- **The task**:
Read the data below line by line and copy each one with "agent" in it.

Information Start Marker

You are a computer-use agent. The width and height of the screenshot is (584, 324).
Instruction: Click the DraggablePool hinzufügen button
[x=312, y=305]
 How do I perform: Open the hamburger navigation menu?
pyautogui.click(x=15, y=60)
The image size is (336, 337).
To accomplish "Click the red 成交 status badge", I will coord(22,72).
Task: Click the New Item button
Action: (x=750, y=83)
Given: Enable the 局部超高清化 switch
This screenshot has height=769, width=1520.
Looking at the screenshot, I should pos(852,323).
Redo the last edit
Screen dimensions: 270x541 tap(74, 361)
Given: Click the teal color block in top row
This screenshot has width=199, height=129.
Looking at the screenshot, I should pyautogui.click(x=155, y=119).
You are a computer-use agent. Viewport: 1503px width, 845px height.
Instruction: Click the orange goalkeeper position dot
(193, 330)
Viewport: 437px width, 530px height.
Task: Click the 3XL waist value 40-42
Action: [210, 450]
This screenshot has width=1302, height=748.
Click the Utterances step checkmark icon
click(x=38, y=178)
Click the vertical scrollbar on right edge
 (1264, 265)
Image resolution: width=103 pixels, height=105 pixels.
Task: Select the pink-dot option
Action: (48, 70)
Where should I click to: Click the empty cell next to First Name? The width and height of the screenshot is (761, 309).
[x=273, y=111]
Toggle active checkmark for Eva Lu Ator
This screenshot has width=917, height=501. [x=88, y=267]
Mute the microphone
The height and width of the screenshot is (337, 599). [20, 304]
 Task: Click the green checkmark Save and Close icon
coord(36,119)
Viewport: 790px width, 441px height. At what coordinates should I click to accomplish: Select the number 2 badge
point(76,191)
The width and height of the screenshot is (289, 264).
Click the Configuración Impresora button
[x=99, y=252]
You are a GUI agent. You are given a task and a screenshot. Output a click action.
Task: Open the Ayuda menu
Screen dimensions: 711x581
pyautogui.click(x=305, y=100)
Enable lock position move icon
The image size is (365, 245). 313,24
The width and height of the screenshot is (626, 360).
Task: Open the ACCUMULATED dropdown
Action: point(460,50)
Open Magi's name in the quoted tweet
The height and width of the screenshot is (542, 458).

Information End Marker

- **Answer below**:
You are a computer-use agent. The width and height of the screenshot is (584, 324).
You are a computer-use agent. Viewport: 1503px width, 845px height.
You are a GUI agent. You are given a task and a screenshot. Output a click action.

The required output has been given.